Suddenly, and again, he could think of nothing else to say.
“Tell me what happened,” she said. “The divorce.”
“I’m not sure I want to,” he said.
“Will you tell me one day?”
“Maybe.”
“Only if you want to,” she said. “Bert…” She hesitated. “Thank you. I feel a lot better now.”
“Well, good,” he said. “Listen, if you want to…
“Yes?”
“Give me a call tomorrow night. When you come in, I mean. When it’s all over. Let me know how it went, okay?”
“Well, that’s liable to be pretty late.”
“I’m usually up late.”
“Well, if you’d like me to.”
“Yes, I would.”
“It’ll be after midnight, you know.”
“That’s okay.”
“Maybe later, if we make the collar. Time we book him—”
“Whenever,” Kling said. “Just call me whenever.”
“Okay,” she said. “Well,” she said.
“Well, good night,” he said.
“Good night, Bert,” she said, and hung up.

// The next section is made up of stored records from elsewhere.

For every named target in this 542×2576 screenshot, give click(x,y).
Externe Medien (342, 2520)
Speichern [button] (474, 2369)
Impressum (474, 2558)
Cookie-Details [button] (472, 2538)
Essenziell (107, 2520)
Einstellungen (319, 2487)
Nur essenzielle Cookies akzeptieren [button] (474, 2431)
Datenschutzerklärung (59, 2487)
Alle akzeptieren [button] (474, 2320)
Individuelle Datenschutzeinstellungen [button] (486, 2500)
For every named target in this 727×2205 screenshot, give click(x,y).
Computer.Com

She felt stupid with a gun in her bra.
The gun was a .22-caliber Llama with a six-shot capacity, deadly enough, she supposed, if push came to shove. Its overall length was four and three-quarter inches, just small enough to fit cozily if uncomfortably between her breasts. It weighed only thirteen and a half ounces, but it felt like thirteen and a half pounds tucked there inside her bra, and besides, the metal was cold. That was because she had left the top three buttons of the uniform unfastened, in case she needed to get in there in a hurry. The wind was blowing up under the flapping black cape she was wearing, straight from the North Pole and directly into the open V-necked wedge of the uniform. Her breasts were cold, and her nipples were cold and erect besides — but maybe that was because she was scared to death.

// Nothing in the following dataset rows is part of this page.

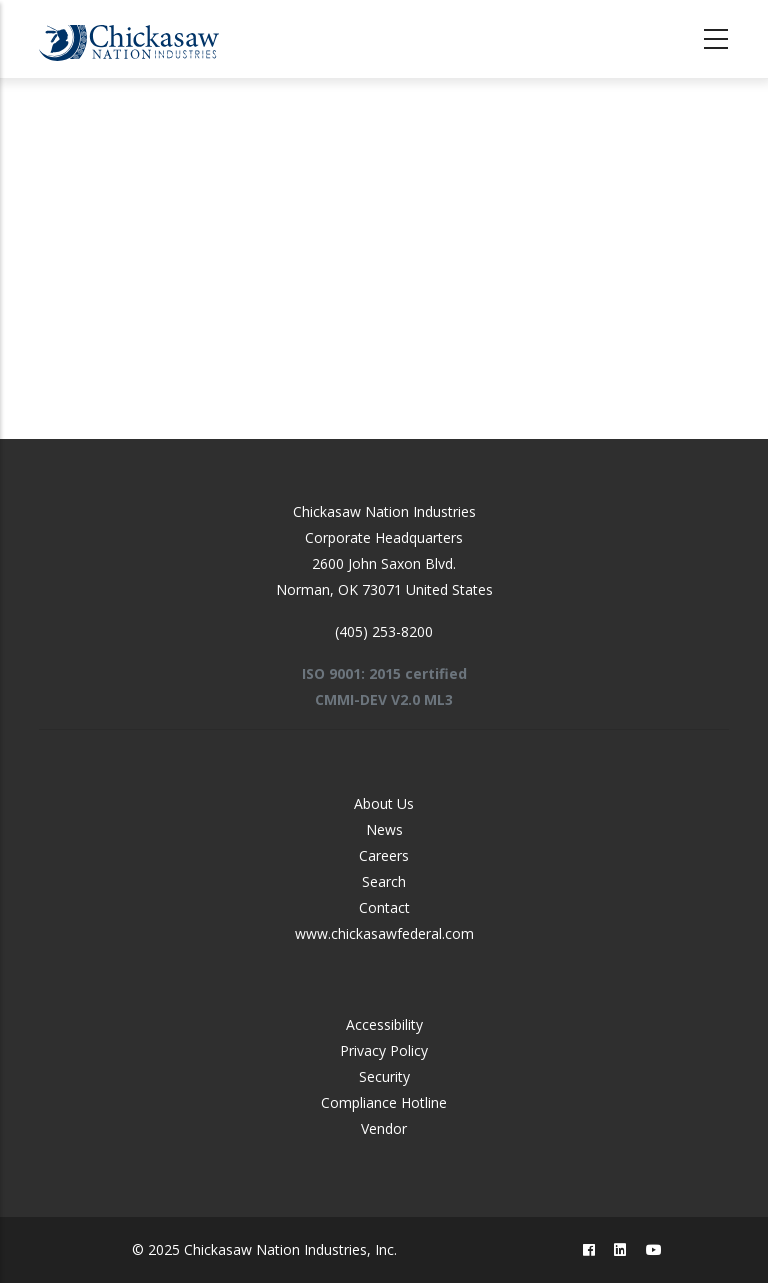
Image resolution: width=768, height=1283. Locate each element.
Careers (384, 855)
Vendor (384, 1128)
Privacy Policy (384, 1050)
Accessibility (384, 1024)
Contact (384, 907)
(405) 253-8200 (384, 631)
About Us (384, 803)
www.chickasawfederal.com (384, 933)
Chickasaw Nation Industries (384, 511)
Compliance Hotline (384, 1102)
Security (384, 1076)
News (384, 829)
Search (384, 881)
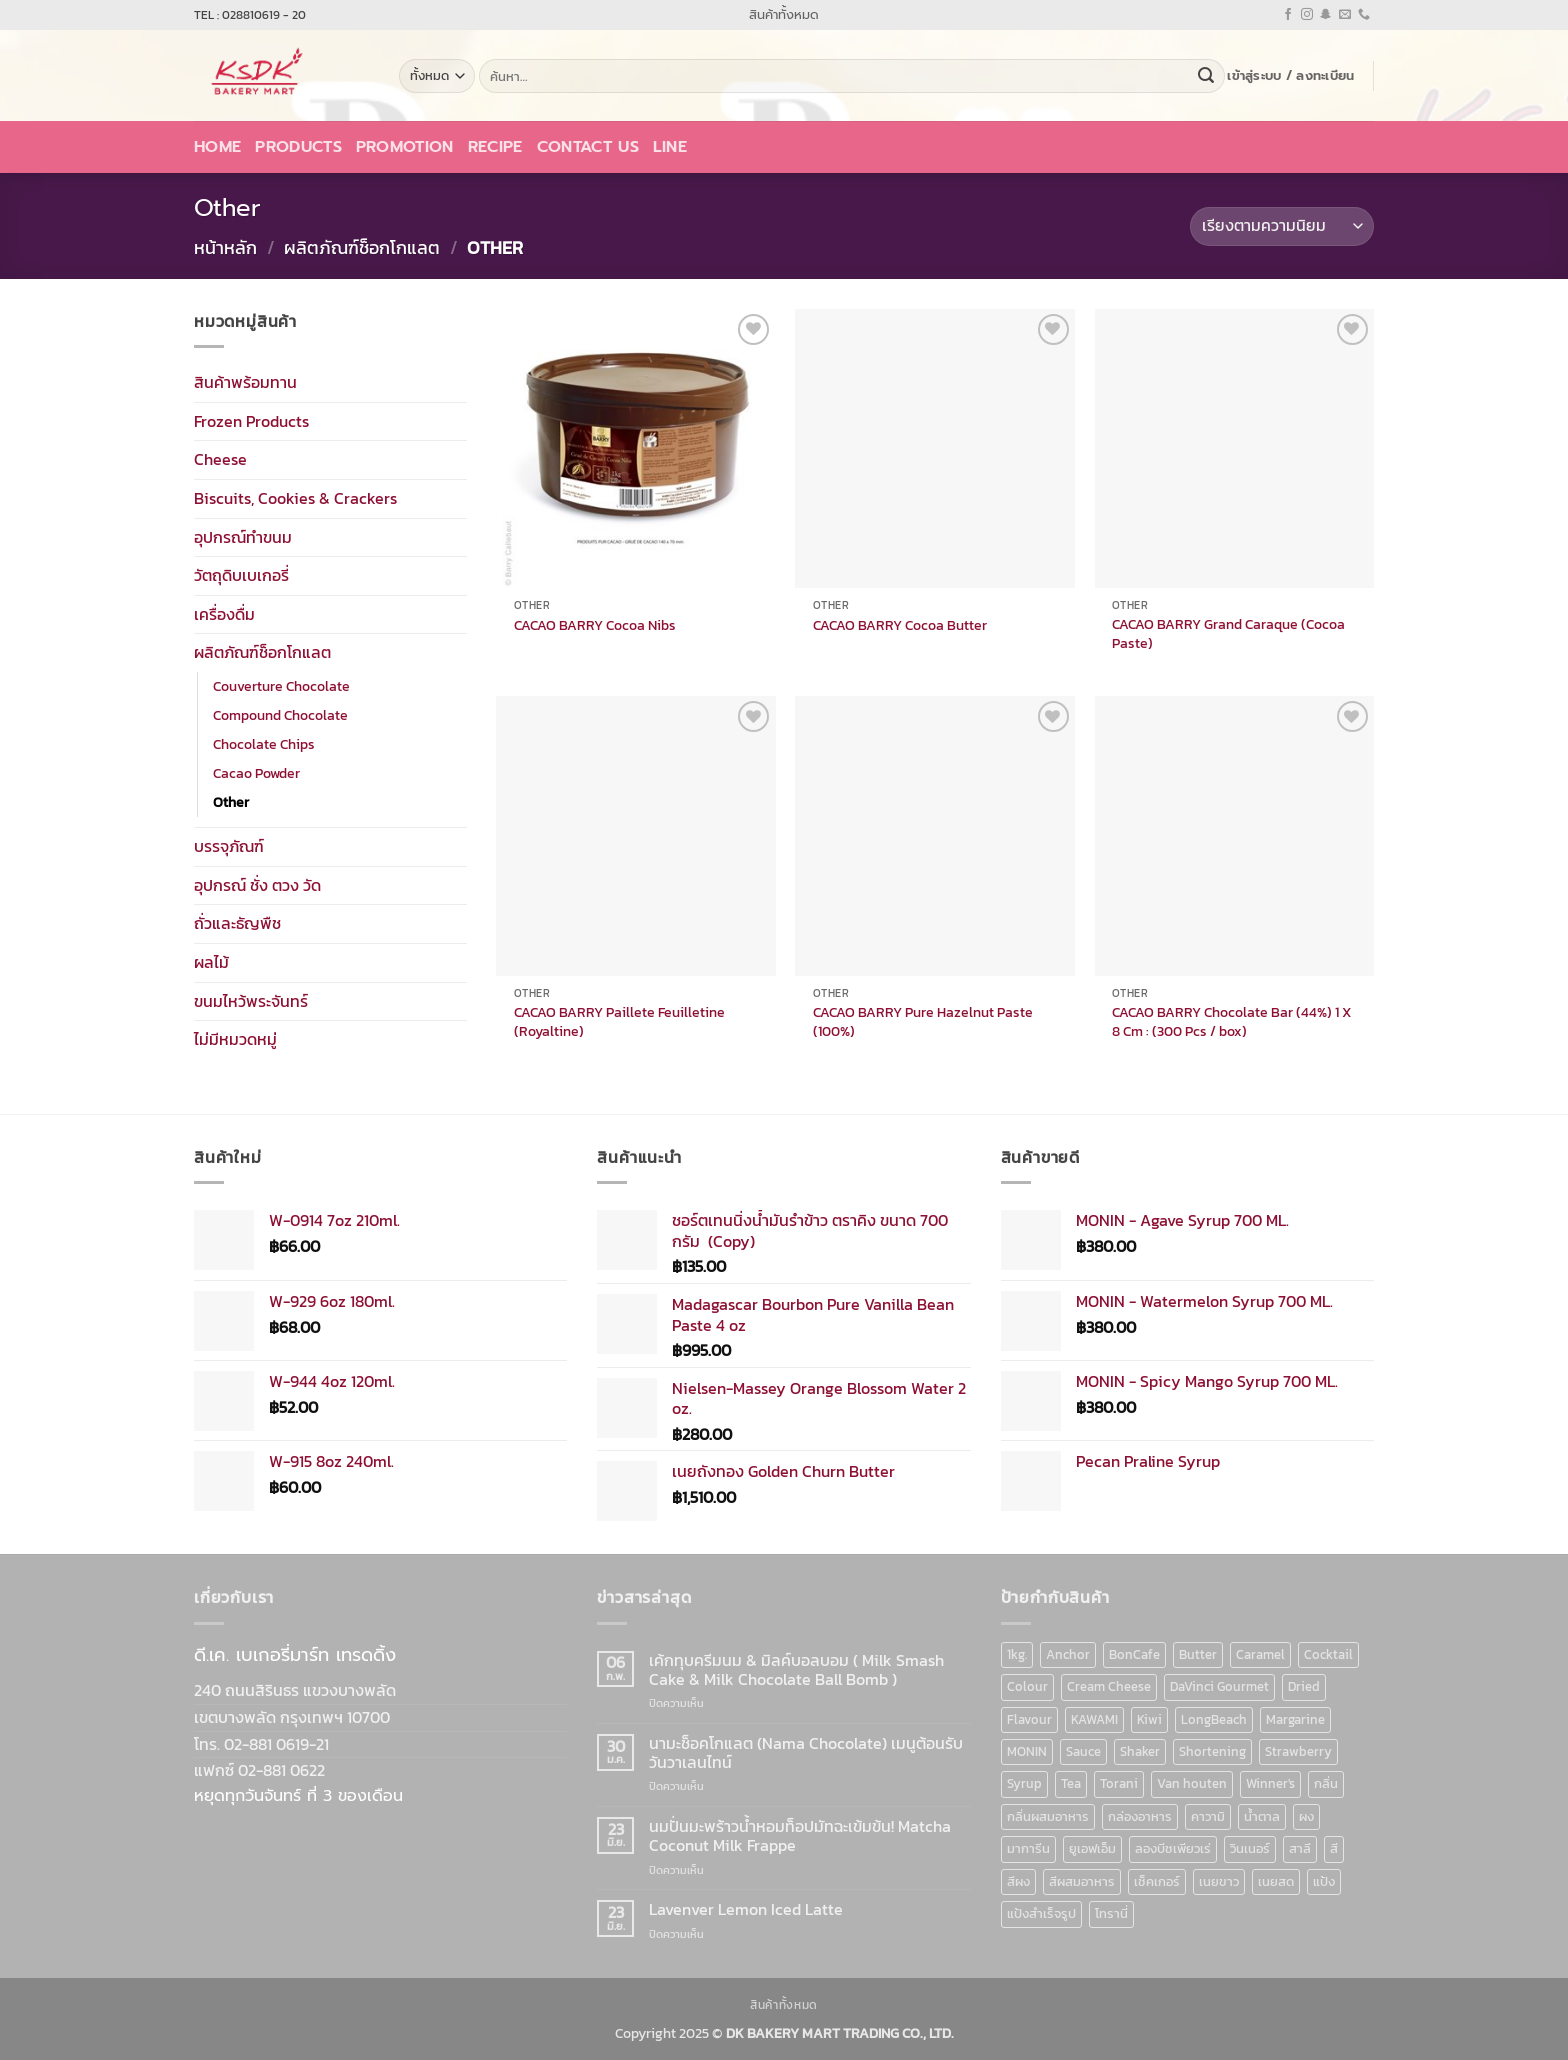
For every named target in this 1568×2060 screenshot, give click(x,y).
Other (231, 802)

She did not like the setup, she had told them that from the start. Even after the dry run this afternoon, she had voiced her complaints. It had taken her eight minutes to cross the park on the winding path that ran more or less diagonally through it, walking at a slightly faster than normal clip, the way a woman alone at midnight would be expected to walk through a deserted park. She had argued for a classic bookend surveillance, one of her backup men ahead of her, the other behind, at reasonably safe distances. Both of her backups were old-timers from the Chinatown Precinct, both of them Detectives/First. Abrahams (“Call me Morrie,” he said back at the precinct, when they were laying out their strategy) argued that anybody walking point would scare off their rapist if he made a head-on approach. McCann (“I’m Mickey,” he told her) argued that if the guy made his approach from behind, he’d spot the follow-up man and call it all off. Eileen could see the sense of what they were saying, but she still didn’t like the way they were proposing to do it. What they wanted to do was plant one of them at either end of the path, at opposite ends of the park. That meant that if their man hit when she was midway through the park, the way he’d done on his last three outings, she’d be four minutes away from either one of them — okay, say three minutes, if they came at a gallop.